Sharp Ill-Posedness of the Euler Equations in Lorentz Spaces

TL;DR

This paper demonstrates that the endpoint Lorentz space condition for vortex stretching in 3D Euler equations is sharp by constructing data that cause norm inflation and blow-up, revealing ill-posedness for a broad class of initial conditions.

Contribution

It generalizes previous vortex ring constructions by allowing flexible support geometry and establishes sharp ill-posedness results in Lorentz spaces for the Euler equations.

Findings

Constructed initial data cause vorticity norm inflation.

Proved instantaneous blow-up for data with infinitely many rings.

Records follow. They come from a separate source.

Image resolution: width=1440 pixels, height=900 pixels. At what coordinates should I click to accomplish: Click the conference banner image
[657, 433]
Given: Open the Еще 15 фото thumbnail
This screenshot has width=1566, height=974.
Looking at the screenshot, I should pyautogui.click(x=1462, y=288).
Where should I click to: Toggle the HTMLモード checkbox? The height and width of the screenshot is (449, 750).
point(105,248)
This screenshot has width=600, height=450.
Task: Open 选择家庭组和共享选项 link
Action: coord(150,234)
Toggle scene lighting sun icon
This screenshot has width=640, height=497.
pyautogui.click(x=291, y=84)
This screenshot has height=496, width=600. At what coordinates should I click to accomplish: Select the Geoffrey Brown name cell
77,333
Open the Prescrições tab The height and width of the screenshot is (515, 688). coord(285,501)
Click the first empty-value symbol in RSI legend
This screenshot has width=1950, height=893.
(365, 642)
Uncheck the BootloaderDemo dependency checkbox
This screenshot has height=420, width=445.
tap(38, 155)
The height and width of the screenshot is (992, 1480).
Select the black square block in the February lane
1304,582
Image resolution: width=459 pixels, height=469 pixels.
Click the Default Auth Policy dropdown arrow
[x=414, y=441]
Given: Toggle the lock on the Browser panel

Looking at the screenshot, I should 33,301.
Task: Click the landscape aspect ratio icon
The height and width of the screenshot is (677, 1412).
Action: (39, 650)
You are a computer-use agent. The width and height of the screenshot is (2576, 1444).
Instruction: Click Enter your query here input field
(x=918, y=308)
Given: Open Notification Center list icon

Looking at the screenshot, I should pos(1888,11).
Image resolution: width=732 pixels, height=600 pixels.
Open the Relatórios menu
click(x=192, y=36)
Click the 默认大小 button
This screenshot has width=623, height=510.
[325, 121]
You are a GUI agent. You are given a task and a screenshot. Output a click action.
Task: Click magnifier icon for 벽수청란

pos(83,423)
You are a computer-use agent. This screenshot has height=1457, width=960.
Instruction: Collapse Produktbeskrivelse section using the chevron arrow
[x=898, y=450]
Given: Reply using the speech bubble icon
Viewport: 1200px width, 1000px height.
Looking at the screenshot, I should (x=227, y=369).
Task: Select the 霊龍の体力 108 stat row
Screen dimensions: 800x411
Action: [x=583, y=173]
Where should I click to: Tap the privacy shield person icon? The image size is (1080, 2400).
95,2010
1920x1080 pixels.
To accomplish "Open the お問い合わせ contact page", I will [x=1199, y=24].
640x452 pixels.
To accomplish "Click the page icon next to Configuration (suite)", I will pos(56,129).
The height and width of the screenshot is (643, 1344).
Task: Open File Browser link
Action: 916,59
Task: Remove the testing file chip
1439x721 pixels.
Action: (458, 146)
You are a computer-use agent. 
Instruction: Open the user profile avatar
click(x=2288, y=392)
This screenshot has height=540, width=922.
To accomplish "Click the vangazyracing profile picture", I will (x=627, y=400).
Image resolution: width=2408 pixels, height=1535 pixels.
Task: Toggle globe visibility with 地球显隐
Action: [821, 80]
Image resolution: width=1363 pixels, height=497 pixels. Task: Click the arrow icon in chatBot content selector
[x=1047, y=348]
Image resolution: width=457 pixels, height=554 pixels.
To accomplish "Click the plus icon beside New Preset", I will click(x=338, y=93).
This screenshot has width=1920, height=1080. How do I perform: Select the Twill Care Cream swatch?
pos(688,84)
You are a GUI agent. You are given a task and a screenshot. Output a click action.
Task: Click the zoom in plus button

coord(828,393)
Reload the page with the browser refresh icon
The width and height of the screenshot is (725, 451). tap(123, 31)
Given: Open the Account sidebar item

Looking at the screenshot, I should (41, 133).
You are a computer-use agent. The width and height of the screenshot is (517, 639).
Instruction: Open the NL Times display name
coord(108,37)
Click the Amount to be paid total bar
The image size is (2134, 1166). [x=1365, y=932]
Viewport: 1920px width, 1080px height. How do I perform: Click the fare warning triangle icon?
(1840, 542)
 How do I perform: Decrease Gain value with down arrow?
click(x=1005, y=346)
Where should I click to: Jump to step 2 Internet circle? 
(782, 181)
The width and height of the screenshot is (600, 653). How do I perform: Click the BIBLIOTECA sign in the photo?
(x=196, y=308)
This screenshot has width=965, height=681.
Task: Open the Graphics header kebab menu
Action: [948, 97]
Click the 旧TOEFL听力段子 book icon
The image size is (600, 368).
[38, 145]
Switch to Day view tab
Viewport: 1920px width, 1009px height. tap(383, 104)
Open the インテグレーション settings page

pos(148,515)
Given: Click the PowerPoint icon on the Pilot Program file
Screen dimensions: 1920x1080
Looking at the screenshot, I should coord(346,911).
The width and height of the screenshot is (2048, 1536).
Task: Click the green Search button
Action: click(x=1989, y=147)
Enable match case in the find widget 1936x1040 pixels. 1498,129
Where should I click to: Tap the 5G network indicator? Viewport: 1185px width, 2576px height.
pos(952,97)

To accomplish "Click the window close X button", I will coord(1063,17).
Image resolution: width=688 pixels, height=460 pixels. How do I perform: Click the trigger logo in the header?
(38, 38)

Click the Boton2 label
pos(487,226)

Established ill-posedness in Lorentz spaces for all q>1.

Abstract

We study vortex stretching for the three-dimensional axisymmetric Euler equations without swirl in vorticity formulation. Danchin (2007) established global existence and uniqueness for bounded vorticity $\omega_0$ provided $\omega_0/r$ lies in the endpoint Lorentz space $L^{3,1}(\mathbb{R}^3)$ (together with a decay assumption on $\omega_0$). We prove that this $L^{3,1}$ endpoint is sharp: for every Lorentz exponent $q>1$, we construct multi-ring data $\omega_0 \in L^\infty (\mathbb{R}^3)$ with $\omega_0/r\in L^{3,q}(\mathbb{R}^3)$ that produce $L^\infty$-norm inflation of the vorticity; moreover, within the same class, we obtain instantaneous blow-up from data with infinitely many rings. Our initial data are inspired by the Kim--Jeong dyadic ring superposition (2022), but we crucially generalize it by allowing flexible conical support geometry for the ring profile. In the regime where outer rings are dominant -- a multiscale viewpoint appearing in recent works including Kim--Jeong (2022) and Cordoba--Martinez-Zoroa--Zheng (2025) -- we obtain a forward-in-time ODE cascade for ring amplitudes and aspect ratios in which vortex stretching weakens its own future forcing: as a ring amplifies, incompressibility flattens it, the aspect ratio collapses, and the induced stretching coefficient is geometrically depleted. A key new ingredient is a profile-localization argument that freezes the relevant Biot--Savart kernel and makes this depletion explicit, enabling us to exploit a monotone "productive window" (controlled by the cone slope) together with an exact cascade identity. This propagates stretching across scales and gives a robust lower bound on cumulative stretching, yielding ill-posedness in the full range $q>1$.